## About this task
Every line of the data, first to last, must be written out unchanged.

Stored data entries

------------------------------------------------

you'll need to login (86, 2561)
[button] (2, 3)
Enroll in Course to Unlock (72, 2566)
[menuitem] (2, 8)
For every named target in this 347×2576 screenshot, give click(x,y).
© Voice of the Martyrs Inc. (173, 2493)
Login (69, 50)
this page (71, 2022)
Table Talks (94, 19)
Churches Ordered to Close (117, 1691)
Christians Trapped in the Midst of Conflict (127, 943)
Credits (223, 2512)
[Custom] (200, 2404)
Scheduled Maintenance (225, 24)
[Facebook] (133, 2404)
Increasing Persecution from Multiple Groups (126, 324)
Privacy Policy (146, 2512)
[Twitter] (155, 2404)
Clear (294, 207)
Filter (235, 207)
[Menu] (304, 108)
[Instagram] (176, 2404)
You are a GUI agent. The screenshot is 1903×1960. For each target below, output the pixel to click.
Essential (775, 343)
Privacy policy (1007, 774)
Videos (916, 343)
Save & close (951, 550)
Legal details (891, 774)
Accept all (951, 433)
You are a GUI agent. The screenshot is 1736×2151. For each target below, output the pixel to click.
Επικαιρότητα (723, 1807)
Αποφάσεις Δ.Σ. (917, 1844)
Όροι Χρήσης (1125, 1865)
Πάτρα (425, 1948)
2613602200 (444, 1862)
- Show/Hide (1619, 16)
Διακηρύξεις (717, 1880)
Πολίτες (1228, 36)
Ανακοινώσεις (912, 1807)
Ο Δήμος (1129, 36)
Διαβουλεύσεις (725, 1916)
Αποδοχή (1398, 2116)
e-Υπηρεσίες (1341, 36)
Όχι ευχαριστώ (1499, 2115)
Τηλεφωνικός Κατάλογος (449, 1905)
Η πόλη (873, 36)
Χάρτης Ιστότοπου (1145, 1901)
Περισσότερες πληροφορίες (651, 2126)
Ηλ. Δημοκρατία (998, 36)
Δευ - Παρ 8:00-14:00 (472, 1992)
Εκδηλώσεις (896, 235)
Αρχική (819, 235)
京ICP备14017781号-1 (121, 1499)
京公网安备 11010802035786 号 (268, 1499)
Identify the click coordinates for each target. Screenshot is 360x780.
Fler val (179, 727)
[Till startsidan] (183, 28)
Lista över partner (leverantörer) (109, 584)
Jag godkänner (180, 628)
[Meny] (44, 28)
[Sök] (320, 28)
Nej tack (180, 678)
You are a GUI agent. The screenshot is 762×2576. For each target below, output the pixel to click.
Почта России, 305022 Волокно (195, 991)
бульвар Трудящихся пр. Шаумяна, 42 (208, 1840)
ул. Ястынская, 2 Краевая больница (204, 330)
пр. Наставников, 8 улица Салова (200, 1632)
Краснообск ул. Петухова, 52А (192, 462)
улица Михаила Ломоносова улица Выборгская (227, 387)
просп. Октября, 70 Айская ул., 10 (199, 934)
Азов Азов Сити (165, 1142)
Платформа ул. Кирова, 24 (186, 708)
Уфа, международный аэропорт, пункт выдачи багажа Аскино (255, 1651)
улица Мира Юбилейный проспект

------------------------------------------------

## Your response
you'll need to login (86, 2561)
[button] (2, 3)
Enroll in Course to Unlock (72, 2566)
[menuitem] (2, 8)
For every named target in this 347×2576 screenshot, give click(x,y).
© Voice of the Martyrs Inc. (173, 2493)
Login (69, 50)
this page (71, 2022)
Table Talks (94, 19)
Churches Ordered to Close (117, 1691)
Christians Trapped in the Midst of Conflict (127, 943)
Credits (223, 2512)
[Custom] (200, 2404)
Scheduled Maintenance (225, 24)
[Facebook] (133, 2404)
Increasing Persecution from Multiple Groups (126, 324)
Privacy Policy (146, 2512)
[Twitter] (155, 2404)
Clear (294, 207)
Filter (235, 207)
[Menu] (304, 108)
[Instagram] (176, 2404)
You are a GUI agent. The screenshot is 1903×1960. For each target below, output the pixel to click.
Essential (775, 343)
Privacy policy (1007, 774)
Videos (916, 343)
Save & close (951, 550)
Legal details (891, 774)
Accept all (951, 433)
You are a GUI agent. The screenshot is 1736×2151. For each target below, output the pixel to click.
Επικαιρότητα (723, 1807)
Αποφάσεις Δ.Σ. (917, 1844)
Όροι Χρήσης (1125, 1865)
Πάτρα (425, 1948)
2613602200 (444, 1862)
- Show/Hide (1619, 16)
Διακηρύξεις (717, 1880)
Πολίτες (1228, 36)
Ανακοινώσεις (912, 1807)
Ο Δήμος (1129, 36)
Διαβουλεύσεις (725, 1916)
Αποδοχή (1398, 2116)
e-Υπηρεσίες (1341, 36)
Όχι ευχαριστώ (1499, 2115)
Τηλεφωνικός Κατάλογος (449, 1905)
Η πόλη (873, 36)
Χάρτης Ιστότοπου (1145, 1901)
Περισσότερες πληροφορίες (651, 2126)
Ηλ. Δημοκρατία (998, 36)
Δευ - Παρ 8:00-14:00 (472, 1992)
Εκδηλώσεις (896, 235)
Αρχική (819, 235)
京ICP备14017781号-1 (121, 1499)
京公网安备 11010802035786 号 (268, 1499)
Identify the click coordinates for each target. Screenshot is 360x780.
Fler val (179, 727)
[Till startsidan] (183, 28)
Lista över partner (leverantörer) (109, 584)
Jag godkänner (180, 628)
[Meny] (44, 28)
[Sök] (320, 28)
Nej tack (180, 678)
You are a GUI agent. The screenshot is 762×2576. For each target below, output the pixel to click.
Почта России, 305022 Волокно (195, 991)
бульвар Трудящихся пр. Шаумяна, 42 (208, 1840)
ул. Ястынская, 2 Краевая больница (204, 330)
пр. Наставников, 8 улица Салова (200, 1632)
Краснообск ул. Петухова, 52А (192, 462)
улица Михаила Ломоносова улица Выборгская (227, 387)
просп. Октября, 70 Айская ул., 10 (199, 934)
Азов Азов Сити (165, 1142)
Платформа ул. Кирова, 24 (186, 708)
Уфа, международный аэропорт, пункт выдачи багажа Аскино (255, 1651)
улица Мира Юбилейный проспект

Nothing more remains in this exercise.